Several other Dodgers had a hand in Friday night’s win, starting with Hernández, who followed Edman’s bloop single and Lux’s one-out walk in the fifth with a tying three-run homer to left-center, his eighth of the season.
Right-hander Bobby Miller, who missed two months because of an inflamed shoulder and was demoted to triple A in July, delivered his best start since his season debut in late March, giving up three runs and seven hits — two of them home runs — in six innings, striking out nine and walking one.

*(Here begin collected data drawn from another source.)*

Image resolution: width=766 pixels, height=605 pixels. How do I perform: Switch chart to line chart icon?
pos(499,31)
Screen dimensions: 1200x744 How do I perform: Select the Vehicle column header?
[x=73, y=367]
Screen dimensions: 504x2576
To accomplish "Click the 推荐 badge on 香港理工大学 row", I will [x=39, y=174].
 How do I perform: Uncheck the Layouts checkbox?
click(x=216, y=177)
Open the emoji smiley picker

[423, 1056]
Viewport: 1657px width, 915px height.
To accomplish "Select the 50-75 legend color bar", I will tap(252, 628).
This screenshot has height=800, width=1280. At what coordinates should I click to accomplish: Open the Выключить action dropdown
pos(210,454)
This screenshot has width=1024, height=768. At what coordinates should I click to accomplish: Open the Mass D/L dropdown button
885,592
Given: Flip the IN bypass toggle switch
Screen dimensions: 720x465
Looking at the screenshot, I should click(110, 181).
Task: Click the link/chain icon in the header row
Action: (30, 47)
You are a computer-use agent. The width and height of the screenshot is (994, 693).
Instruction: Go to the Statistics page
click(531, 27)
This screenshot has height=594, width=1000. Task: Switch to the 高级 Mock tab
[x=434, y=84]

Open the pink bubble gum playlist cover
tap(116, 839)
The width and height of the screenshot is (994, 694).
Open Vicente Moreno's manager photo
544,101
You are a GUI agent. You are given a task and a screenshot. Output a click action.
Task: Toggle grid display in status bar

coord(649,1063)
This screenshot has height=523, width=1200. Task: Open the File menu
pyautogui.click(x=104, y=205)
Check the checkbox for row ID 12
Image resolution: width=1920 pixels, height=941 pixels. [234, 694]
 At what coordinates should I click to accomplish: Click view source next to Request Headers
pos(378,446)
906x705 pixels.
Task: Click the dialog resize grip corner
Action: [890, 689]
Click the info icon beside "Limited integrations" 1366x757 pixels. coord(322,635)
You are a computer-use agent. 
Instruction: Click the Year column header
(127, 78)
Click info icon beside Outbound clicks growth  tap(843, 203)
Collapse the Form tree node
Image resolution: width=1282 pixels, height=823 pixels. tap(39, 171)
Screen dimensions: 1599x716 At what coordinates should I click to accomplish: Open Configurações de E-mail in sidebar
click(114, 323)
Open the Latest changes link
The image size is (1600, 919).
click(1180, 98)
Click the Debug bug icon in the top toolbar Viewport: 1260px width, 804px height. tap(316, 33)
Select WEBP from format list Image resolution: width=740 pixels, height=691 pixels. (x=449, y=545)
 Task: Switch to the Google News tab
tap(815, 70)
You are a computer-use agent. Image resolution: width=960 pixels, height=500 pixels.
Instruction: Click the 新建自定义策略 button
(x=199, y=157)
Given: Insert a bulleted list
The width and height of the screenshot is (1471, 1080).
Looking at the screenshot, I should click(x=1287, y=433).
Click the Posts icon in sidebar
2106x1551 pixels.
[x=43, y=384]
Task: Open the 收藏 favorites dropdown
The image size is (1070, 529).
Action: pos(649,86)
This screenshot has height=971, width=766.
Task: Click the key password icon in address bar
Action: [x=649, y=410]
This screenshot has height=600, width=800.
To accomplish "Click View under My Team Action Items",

Miller maintained his fastball velocity throughout, averaging 97.8 mph with his four-seamer, and was able to throw his curveball and changeup for strikes. He threw 68 of 96 pitches for strikes, induced 18 swinging strikes and closed his outing by striking out the side — all with curveballs — in the sixth.
Reliever Ryan Brasier retired the side in order in the seventh, Evan Phillips pitched around Lowe’s one-out double in a scoreless eighth, and Michael Kopech struck out two of three in a scoreless ninth, Josh Lowe with a 100-mph fastball and Siri with a 101-mph fastball.
Kopech increased his scoreless streak to 10⅓ innings in 10 games since the Dodgers acquired the right-hander from the Chicago White Sox on July 29, and he’s given up only one hit to 33 batters, with 15 strikeouts and one walk.
But in the end, it was Sho who stole the show.
“I think that he wants to be the greatest player to ever play this game,” Roberts said of Ohtani, “and when you start doing things like this, you’re certainly staking your claim.”